In the recent parliamentary elections and elected a new prime minister and president, with a return to the left. The African Party for Independence (PAICV), which had ruled the country, is again in power
Cape Verde Culture
The influences of Portuguese culture are much more obvious that Africa, although this assertion is relativise on São Tiago, which has a large population of African origin. The majority of Cape Verdean Creole is, about a quarter of African descended.
The Portuguese is the official language but also speak Creole, a Portuguese Creole Africanized. Despite its small size, Cape Verde has produced a wealth of literature. The works written prior to independence focused on liberation and, in most cases, were written in Creole. After gaining freedom, the theme was broadened to address the mass migration caused by the Americans (who left Cape Verdeans in America) and racial discrimination. Some writers, such as Dambar Kaoberdiano, continue to use the Creole, others if Onesimo Oliveira, using the Portuguese, the dominant literary language.
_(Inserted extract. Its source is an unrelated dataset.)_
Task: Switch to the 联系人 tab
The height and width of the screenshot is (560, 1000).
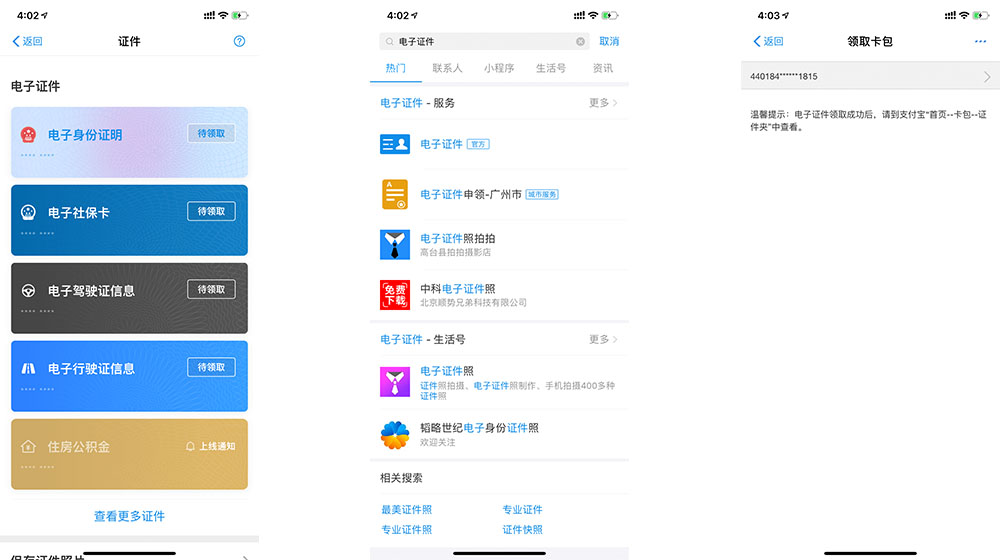Action: 447,68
Cape Verde has a wide variety of musical styles. One of the most popular is the rhythmic Funana, a dance popular in Praia and other cities. The morna is known as the national song, slow, minor key and melancholy, while the coladeira is a dynamic dance and music festival. The country's best known artist is Cesaria Evora, the barefoot diva, "which interprets the traditional sounds of the islands.
Capeverdean cuisine is mainly based on Portuguese cuisine, but with some local dishes. One of the most unusual and delicious cake is the devil inside with a mixture of fresh tuna, onions and tomatoes wrapped in a dough made with boiled potatoes and corn flour, very fried and served hot. Soups are also popular, one of the most common is the fish soup (fish stock), to which are added vegetables and spices, and thick with cassava flour. Other enlisted specialties such as bananas (bananas wrapped in a fried dough) and the breadth of conservation (a mixture made from sweet mango) are greatly appreciated.
About 80% of the population profess Roman Catholicism. In 1975, the year of independence, the church remained as the major landowner in the country. Land reform has reduced its possessions later, but still holds great power.